Excitement ran high because at the end of 2010 season a promising specimen had been found in that area by long time volunteer, Stuart Plotkin from New York.
There was a considerable amount of rock to move in order to expose the specimen, and consequently the work was delayed until 2011. The work started by removing several metric tons of overburden; fortunately, most of the rock turned out to be relatively soft sandstone, although just above the bone it became hard. Nevertheless, it took several days to cut down to the bone layer.
The results were anything but disappointing; some of the first elements uncovered showed us that the skull was present, likely that of a large carnivore. At the same time the entire pelvis was found in another part of the quarry. It took many days to separate the densely-packed bones into blocks that were small enough to carry out of the badlands.
When people were not busy in the quarry, they were prospecting for specimens newly exposed by erosion. Almost a hundred individual fossils were collected and are now catalogued into the collections at the University of Alberta Laboratory of Vertebrate Paleontology (UALVP).
It would an understatement to say the 2011 field season was a little "damp", with many spectacular thunderstorms that made walking in the badlands difficult. However, weather like this is always good for fantastic photographs of the river valley and it often exposes fossils for future discovery. Although the rains slowed our progress, we managed to drag most of the plaster and burlap jacketed bones back to camp, where they were loaded on a truck for the five hour drive north to Edmonton.

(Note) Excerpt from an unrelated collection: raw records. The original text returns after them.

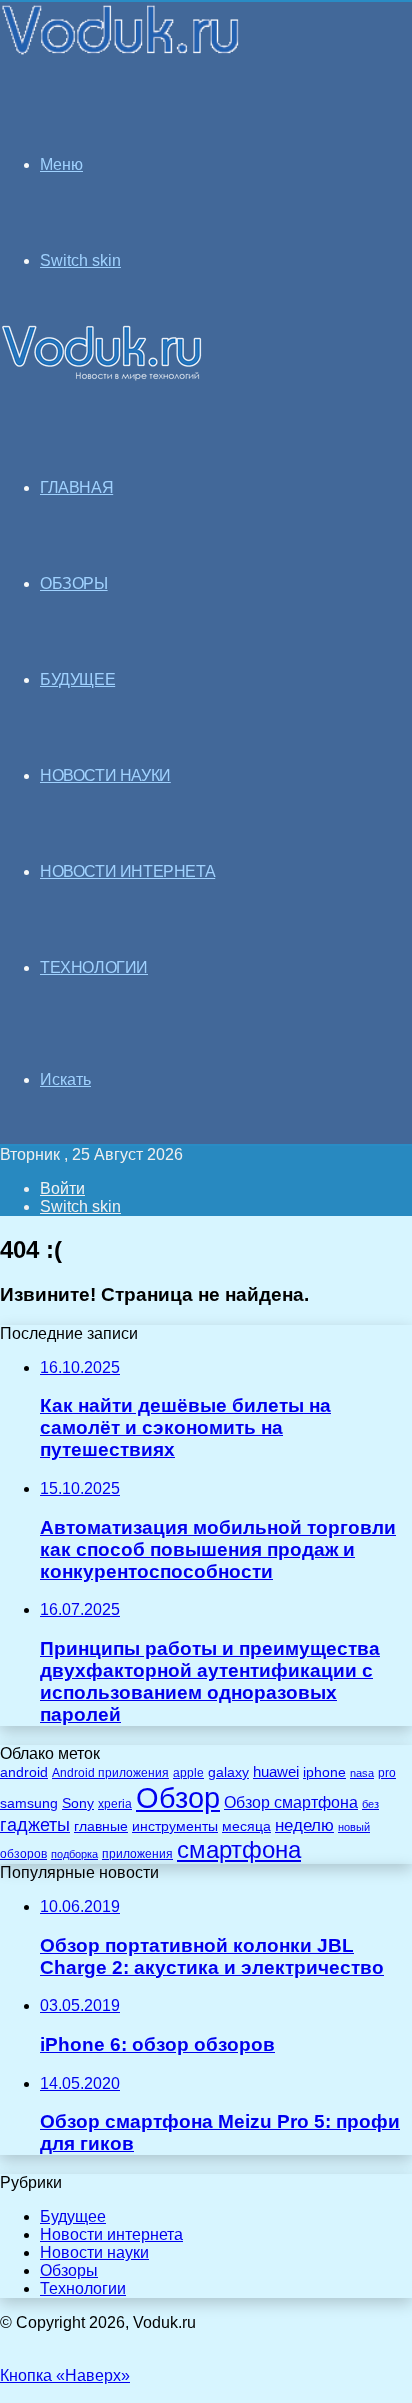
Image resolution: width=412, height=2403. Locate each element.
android (24, 1772)
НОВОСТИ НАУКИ (105, 775)
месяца (246, 1826)
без (370, 1804)
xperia (115, 1804)
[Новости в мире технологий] (121, 52)
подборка (74, 1854)
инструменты (175, 1826)
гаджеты (35, 1825)
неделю (304, 1825)
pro (387, 1773)
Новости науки (94, 2252)
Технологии (83, 2288)
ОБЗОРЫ (74, 583)
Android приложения (110, 1772)
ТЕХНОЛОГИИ (94, 967)
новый (354, 1827)
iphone (324, 1772)
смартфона (239, 1849)
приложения (137, 1853)
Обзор (178, 1797)
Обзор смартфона (291, 1802)
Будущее (73, 2216)
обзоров (23, 1853)
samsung (29, 1803)
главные (101, 1826)
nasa (362, 1773)
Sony (78, 1803)
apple (188, 1772)
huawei (276, 1772)
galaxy (228, 1772)
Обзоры (69, 2270)
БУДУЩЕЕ (77, 679)
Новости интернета (127, 871)
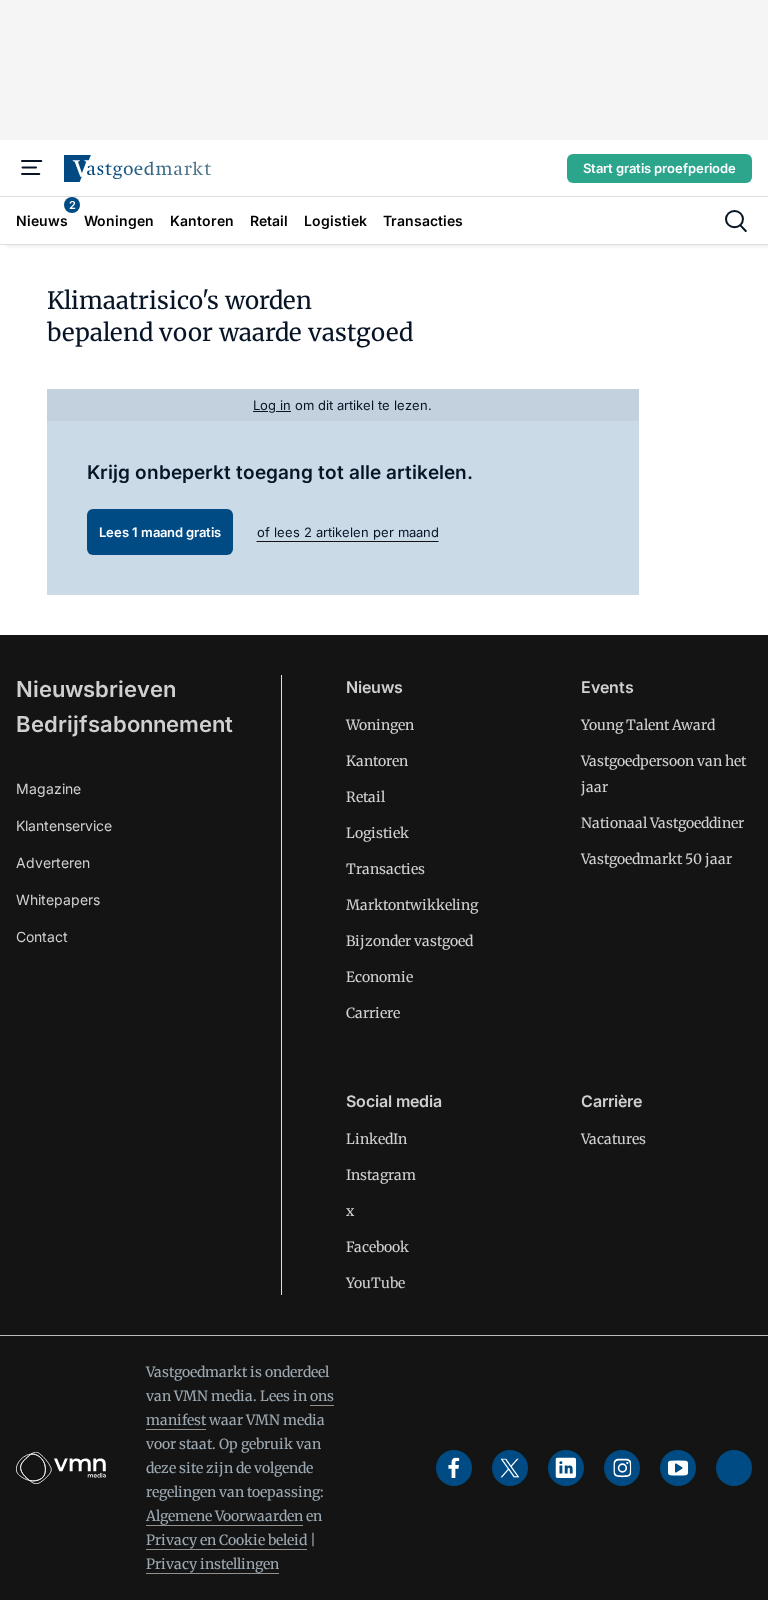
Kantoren (377, 761)
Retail (365, 797)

The only field jacket we could not remove was the largest one, containing the pelvis. This block weighed more than 400 kg (850 lb) and was too big for our already overloaded vehicle. So we decided to leave it until we had a plan to extract it safely from the badlands.
It was December 13th before we made it back, and by then the prairie and badlands were covered with 15 cm of fresh snow. To make matters worse, the whole region was enveloped in dense ice fog. The poor visibility would have made it impossible for the Calgary-based Bell 407 helicopter to lift the specimen out of the badlands up to the valley rim. Fortunately the fog burned off shortly before the project was scheduled to start, and the pilot from Alpine Helicopters was able to lift the cargo net into a crisp, blue sky.
At prairie level, a truck was waiting for our precious load, which was lowered gently into the open box. The entire operation, sponsored by the Dinosaur Research Institute (Calgary), was completed so quickly we barely had time to admire the astoundingly beautiful snow-covered badlands under those famous Alberta-blue skies!
As for the specimen, it is already being freed from the last of the rock and plaster. It is turning out to be a fine skull and skeleton ofDaspletosaurus, a three- or four-tonne monster that was probably the direct ancestor of the famousTyrannosaurus rex!